MATERIAL SHOWN Block Start

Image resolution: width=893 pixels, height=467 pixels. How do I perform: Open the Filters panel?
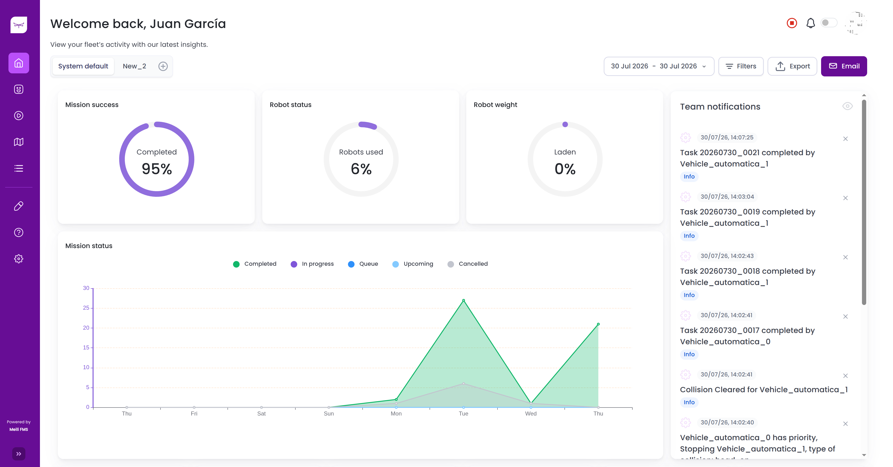click(741, 66)
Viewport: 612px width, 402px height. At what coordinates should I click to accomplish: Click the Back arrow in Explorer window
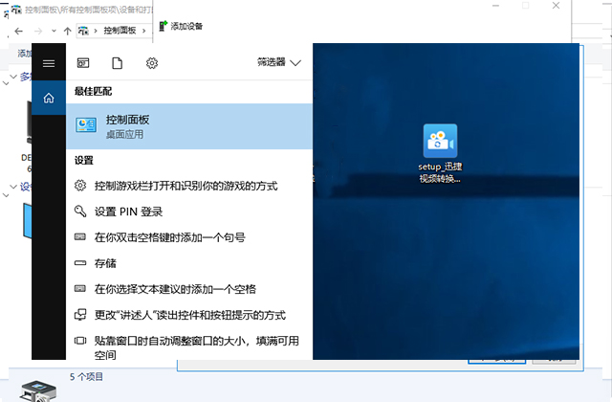pos(19,31)
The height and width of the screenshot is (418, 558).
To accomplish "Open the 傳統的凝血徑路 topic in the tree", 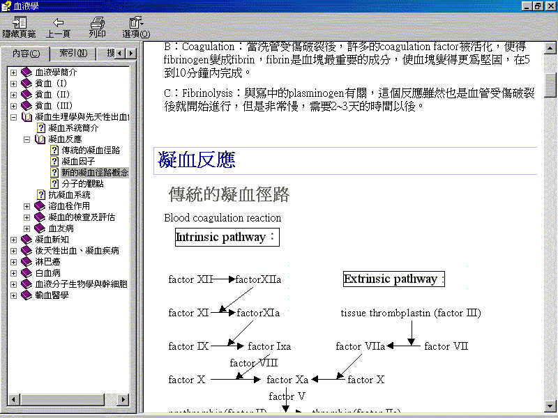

MATERIAL SHOWN Block End

| EXERCISE BRIEF |
Where pictures occur in the material above, omit them and return everything else exactly.

| RESPONSE TO THIS TASK |
Image resolution: width=893 pixels, height=467 pixels. How do I perform: Open the Filters panel?
click(741, 66)
Viewport: 612px width, 402px height. At what coordinates should I click to accomplish: Click the Back arrow in Explorer window
pos(19,31)
The height and width of the screenshot is (418, 558).
To accomplish "Open the 傳統的凝血徑路 topic in the tree", 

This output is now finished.